# My Perspective of Favre's Decision



## taddy1340 (Dec 10, 2004)

As most of you know, it's complete hysteria in Packer nation and a lot of fans are pizzed and some understand.

I don't know why, but I felt compelled to write the following...

Mike

*A Fan's Perspective on Favre's Decision *

March 4th, 2008 is a date many will remember the time and place when told of the news of Brett Favre's decision to retire. Sitting at my desk at Altus Air Force Base in Oklahoma, I received a phone call from my wife about the news. My immediate reactions were much like many other Packer fans: shock, disbelief, disappointment, paranoia, and many more. However, further reflection brought an unlikely feeling of understanding.

TASKS TO CARRY OUT:
A: Extract the passage from the post on Favre's decision, starting at "## taddy1340 (Dec" and ending at "write the following...".
B: Answer these questions using the post on Favre's decision:
(i) On what date did the news of Favre's decision to retire come?
(ii) Where was the writer sitting when the news arrived?
(iii) Who phoned the writer about the news?
C: Decide whether each statement agrees with the post on Favre's decision:
(i) The writer learned the news from a coworker.
(ii) The writer's first reactions included shock and disbelief.
(iii) Further reflection left the writer with a feeling of understanding.
The data after this point comes from a different source.

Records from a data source
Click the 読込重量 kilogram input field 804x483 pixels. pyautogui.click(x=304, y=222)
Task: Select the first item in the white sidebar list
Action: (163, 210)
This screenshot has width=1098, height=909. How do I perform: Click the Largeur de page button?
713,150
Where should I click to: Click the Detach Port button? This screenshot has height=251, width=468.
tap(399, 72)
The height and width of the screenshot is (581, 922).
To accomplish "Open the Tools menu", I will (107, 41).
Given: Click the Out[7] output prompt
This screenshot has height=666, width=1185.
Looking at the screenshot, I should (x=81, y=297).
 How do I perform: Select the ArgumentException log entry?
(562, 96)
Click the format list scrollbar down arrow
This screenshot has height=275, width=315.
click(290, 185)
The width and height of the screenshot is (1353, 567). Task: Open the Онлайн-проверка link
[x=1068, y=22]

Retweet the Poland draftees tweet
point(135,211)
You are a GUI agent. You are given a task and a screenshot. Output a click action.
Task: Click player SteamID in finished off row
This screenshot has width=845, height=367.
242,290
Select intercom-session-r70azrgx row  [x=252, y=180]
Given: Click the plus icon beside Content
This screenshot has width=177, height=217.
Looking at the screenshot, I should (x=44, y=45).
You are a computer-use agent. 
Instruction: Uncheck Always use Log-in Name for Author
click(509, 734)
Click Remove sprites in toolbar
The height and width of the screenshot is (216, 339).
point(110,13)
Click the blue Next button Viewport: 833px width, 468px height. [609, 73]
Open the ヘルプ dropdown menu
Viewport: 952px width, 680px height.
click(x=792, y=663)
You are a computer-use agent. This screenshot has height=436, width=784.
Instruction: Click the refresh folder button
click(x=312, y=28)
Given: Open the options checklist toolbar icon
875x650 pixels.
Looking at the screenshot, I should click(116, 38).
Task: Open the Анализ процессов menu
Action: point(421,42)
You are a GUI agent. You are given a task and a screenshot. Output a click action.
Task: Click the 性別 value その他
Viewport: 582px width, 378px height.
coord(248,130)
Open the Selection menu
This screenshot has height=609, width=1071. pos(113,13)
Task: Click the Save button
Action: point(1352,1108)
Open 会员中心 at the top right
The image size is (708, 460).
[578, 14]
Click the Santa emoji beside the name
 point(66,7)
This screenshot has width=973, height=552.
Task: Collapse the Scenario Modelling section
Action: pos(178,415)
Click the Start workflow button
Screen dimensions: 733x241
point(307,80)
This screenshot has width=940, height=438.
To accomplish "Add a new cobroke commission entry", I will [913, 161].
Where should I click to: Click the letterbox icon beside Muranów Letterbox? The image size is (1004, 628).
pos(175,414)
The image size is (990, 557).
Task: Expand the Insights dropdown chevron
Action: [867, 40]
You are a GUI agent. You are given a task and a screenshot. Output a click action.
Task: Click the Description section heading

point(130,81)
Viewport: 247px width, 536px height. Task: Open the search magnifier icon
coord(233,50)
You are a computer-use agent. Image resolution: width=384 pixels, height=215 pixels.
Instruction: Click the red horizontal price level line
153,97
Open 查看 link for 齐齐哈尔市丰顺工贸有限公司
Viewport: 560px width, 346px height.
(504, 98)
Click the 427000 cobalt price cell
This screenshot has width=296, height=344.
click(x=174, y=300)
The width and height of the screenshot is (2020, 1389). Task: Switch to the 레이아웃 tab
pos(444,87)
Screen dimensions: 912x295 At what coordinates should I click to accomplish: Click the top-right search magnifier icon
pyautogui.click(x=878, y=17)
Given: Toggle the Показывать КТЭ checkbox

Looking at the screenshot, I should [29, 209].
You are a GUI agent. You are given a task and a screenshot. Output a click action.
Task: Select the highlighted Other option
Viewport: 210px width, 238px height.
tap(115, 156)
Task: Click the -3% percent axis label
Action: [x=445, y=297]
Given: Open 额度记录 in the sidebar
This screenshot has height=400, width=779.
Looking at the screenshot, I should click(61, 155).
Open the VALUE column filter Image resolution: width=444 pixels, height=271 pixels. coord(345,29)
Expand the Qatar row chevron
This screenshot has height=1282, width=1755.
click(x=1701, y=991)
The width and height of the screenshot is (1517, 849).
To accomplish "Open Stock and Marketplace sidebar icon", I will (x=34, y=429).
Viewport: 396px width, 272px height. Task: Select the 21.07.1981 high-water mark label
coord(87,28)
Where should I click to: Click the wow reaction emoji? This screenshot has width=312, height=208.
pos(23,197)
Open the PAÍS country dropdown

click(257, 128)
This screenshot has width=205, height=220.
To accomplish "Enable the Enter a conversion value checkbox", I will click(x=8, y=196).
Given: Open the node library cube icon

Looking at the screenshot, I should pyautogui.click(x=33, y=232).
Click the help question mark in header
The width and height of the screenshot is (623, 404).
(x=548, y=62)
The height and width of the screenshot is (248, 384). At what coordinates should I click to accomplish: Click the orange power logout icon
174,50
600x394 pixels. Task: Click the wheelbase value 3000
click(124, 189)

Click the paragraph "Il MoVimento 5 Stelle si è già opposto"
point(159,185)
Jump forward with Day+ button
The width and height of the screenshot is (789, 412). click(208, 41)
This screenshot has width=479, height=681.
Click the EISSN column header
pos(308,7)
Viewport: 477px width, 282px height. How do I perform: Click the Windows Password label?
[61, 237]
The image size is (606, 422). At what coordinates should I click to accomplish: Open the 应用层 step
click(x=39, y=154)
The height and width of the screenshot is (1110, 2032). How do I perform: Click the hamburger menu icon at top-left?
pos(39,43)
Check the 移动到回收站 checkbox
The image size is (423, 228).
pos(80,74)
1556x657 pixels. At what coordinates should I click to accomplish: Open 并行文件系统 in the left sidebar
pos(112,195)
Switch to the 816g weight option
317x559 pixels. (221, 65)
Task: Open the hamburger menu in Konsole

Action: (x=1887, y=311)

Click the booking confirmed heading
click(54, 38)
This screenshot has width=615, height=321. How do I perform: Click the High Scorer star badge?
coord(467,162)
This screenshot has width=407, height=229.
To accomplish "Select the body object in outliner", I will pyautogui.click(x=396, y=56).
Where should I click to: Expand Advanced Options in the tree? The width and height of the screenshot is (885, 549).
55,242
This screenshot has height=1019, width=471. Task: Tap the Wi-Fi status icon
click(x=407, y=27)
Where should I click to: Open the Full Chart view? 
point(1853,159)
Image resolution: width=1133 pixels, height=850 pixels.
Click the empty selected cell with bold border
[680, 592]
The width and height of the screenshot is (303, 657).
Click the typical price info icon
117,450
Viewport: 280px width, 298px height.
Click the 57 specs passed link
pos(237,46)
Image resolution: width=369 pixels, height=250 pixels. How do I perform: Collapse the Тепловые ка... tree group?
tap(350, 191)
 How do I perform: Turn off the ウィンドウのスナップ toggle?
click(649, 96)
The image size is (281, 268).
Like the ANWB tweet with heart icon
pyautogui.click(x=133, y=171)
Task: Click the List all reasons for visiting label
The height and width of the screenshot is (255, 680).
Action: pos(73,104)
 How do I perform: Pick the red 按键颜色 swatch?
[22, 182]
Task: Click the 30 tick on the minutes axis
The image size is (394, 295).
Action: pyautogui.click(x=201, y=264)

EXERCISE RESPONSES:
A:
## taddy1340 (Dec 10, 2004)

As most of you know, it's complete hysteria in Packer nation and a lot of fans are pizzed and some understand.

I don't know why, but I felt compelled to write the following...

B:
(i) March 4th, 2008
(ii) At a desk at Altus Air Force Base in Oklahoma
(iii) The writer's wife

C:
(i) No: "I received a phone call from my wife about the news."
(ii) Yes: "My immediate reactions were much like many other Packer fans: shock, disbelief, disappointment, paranoia, and many more."
(iii) Yes: "further reflection brought an unlikely feeling of understanding."